■ What the task asks
Revise everything from the line containing "How do I perform: Switch" down to the line containing "point(57,24)" in the records below, putting "downward" in place of "upward" and leaving the rest as it is.

>> Begin Provided material

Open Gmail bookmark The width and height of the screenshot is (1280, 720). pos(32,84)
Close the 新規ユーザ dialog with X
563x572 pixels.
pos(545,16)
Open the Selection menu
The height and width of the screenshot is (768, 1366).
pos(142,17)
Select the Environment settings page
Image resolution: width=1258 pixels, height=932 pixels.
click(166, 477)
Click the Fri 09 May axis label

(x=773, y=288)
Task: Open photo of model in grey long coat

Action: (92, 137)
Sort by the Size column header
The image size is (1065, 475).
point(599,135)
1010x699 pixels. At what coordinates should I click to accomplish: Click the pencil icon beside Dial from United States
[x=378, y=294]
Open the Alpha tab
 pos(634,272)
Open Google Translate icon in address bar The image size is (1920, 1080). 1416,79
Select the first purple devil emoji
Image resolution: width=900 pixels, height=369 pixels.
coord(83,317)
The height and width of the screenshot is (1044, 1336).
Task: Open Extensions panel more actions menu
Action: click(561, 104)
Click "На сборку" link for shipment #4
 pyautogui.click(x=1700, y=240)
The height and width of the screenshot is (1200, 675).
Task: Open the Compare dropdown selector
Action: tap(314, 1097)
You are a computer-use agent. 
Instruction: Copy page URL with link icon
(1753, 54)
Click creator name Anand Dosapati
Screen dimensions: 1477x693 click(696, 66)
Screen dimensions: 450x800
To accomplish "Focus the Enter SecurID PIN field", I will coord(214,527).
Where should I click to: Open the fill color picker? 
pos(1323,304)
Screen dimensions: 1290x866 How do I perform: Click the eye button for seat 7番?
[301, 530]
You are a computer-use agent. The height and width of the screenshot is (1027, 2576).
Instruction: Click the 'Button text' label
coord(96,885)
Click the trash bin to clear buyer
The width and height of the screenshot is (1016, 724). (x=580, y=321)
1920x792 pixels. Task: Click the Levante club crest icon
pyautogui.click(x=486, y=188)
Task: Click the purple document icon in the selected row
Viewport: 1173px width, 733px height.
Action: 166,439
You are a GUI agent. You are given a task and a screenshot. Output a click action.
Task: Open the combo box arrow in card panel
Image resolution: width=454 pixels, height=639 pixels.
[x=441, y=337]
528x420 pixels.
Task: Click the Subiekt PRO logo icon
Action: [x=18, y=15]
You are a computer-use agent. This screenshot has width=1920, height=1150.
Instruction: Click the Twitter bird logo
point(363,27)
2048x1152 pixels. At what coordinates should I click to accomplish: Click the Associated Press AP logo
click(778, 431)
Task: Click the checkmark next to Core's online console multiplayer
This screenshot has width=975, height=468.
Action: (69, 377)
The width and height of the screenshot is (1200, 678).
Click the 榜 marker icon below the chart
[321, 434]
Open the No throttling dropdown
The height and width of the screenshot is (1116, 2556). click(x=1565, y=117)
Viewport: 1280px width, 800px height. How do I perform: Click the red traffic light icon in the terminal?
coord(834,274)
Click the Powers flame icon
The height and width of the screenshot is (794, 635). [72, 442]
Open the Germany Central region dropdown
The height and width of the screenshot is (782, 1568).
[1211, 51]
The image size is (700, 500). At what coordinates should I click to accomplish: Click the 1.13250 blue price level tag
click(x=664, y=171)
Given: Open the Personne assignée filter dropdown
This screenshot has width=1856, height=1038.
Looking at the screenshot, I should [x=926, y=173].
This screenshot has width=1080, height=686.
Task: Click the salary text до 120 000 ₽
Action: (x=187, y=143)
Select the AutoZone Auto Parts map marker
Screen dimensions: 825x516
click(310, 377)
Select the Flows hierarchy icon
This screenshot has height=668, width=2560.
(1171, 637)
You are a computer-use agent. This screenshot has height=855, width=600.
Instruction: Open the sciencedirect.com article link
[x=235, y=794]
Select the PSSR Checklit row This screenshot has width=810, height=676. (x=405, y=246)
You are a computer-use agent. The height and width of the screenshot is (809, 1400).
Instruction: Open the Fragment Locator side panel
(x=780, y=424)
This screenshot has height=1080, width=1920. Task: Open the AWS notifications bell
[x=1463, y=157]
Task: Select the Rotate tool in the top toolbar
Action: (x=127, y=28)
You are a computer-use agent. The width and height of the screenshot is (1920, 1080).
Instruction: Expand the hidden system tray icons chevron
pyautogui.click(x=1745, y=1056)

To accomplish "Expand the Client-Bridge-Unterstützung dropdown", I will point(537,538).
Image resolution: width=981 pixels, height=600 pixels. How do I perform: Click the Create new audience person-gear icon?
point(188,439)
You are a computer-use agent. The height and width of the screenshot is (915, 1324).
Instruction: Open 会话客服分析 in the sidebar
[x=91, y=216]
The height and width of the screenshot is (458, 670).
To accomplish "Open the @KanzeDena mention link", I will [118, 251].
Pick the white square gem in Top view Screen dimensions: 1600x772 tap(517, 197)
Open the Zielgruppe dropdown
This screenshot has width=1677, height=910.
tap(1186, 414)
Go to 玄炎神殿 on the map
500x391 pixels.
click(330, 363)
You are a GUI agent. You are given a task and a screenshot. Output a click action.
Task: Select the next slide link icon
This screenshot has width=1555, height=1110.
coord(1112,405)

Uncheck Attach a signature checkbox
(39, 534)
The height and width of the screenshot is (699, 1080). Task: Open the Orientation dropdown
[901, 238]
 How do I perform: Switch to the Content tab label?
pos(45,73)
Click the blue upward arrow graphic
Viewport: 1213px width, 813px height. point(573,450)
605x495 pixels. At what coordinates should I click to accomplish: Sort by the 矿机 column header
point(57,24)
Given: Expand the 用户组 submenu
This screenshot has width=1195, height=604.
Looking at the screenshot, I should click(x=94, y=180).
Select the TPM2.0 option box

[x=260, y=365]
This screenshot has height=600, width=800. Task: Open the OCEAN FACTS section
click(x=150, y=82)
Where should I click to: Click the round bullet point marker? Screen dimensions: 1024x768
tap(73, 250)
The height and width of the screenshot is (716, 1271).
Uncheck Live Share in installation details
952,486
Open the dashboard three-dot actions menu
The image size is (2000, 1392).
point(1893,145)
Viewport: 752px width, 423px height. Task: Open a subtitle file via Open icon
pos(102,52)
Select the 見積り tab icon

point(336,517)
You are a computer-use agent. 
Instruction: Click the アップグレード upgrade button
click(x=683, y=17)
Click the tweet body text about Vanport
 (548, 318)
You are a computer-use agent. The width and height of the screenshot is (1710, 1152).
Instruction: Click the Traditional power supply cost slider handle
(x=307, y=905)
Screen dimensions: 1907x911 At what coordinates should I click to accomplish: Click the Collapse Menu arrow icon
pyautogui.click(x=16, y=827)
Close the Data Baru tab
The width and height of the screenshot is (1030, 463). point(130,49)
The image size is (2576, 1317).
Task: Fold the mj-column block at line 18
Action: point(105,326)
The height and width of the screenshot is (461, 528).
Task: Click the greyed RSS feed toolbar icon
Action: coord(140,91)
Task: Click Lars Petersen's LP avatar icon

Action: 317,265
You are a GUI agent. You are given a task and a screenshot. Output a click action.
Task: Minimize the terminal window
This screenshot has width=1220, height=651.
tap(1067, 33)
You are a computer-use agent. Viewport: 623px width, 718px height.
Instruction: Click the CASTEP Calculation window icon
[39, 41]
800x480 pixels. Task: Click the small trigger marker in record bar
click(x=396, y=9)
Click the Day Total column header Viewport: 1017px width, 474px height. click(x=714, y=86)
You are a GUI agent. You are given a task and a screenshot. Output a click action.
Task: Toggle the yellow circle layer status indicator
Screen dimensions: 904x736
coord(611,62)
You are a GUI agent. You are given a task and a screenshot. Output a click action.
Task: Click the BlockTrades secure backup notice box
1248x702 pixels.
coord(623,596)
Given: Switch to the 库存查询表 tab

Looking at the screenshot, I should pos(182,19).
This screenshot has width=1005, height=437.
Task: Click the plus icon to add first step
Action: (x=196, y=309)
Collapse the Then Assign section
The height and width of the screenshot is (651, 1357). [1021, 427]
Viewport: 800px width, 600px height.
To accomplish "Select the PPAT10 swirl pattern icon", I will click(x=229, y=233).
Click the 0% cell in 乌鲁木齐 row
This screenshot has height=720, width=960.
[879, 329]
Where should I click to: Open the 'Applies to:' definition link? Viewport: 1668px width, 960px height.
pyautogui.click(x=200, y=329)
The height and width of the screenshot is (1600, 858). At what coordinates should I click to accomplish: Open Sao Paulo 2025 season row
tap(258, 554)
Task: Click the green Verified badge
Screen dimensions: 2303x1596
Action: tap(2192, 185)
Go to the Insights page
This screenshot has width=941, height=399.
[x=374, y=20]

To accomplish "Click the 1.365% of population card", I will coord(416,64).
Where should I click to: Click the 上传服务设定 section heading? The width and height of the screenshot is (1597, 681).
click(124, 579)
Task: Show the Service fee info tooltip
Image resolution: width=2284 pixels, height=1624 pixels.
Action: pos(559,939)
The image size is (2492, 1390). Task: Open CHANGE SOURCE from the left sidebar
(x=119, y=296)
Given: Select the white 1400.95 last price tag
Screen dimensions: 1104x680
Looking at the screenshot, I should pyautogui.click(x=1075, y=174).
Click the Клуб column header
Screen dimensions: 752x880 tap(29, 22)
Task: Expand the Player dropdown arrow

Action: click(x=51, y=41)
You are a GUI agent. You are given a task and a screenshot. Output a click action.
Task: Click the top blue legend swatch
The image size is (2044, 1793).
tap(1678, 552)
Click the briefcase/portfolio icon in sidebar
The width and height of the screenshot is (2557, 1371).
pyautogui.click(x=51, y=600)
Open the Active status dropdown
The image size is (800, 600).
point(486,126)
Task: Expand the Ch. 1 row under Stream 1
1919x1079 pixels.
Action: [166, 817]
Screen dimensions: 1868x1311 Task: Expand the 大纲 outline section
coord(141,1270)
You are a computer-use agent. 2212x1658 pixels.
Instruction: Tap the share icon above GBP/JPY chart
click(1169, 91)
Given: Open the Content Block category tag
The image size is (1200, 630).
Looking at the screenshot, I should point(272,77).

>> End Provided material

■ Answer to the task
 How do I perform: Switch to the Content tab label?
pos(45,73)
Click the blue downward arrow graphic
Viewport: 1213px width, 813px height. point(573,450)
605x495 pixels. At what coordinates should I click to accomplish: Sort by the 矿机 column header
point(57,24)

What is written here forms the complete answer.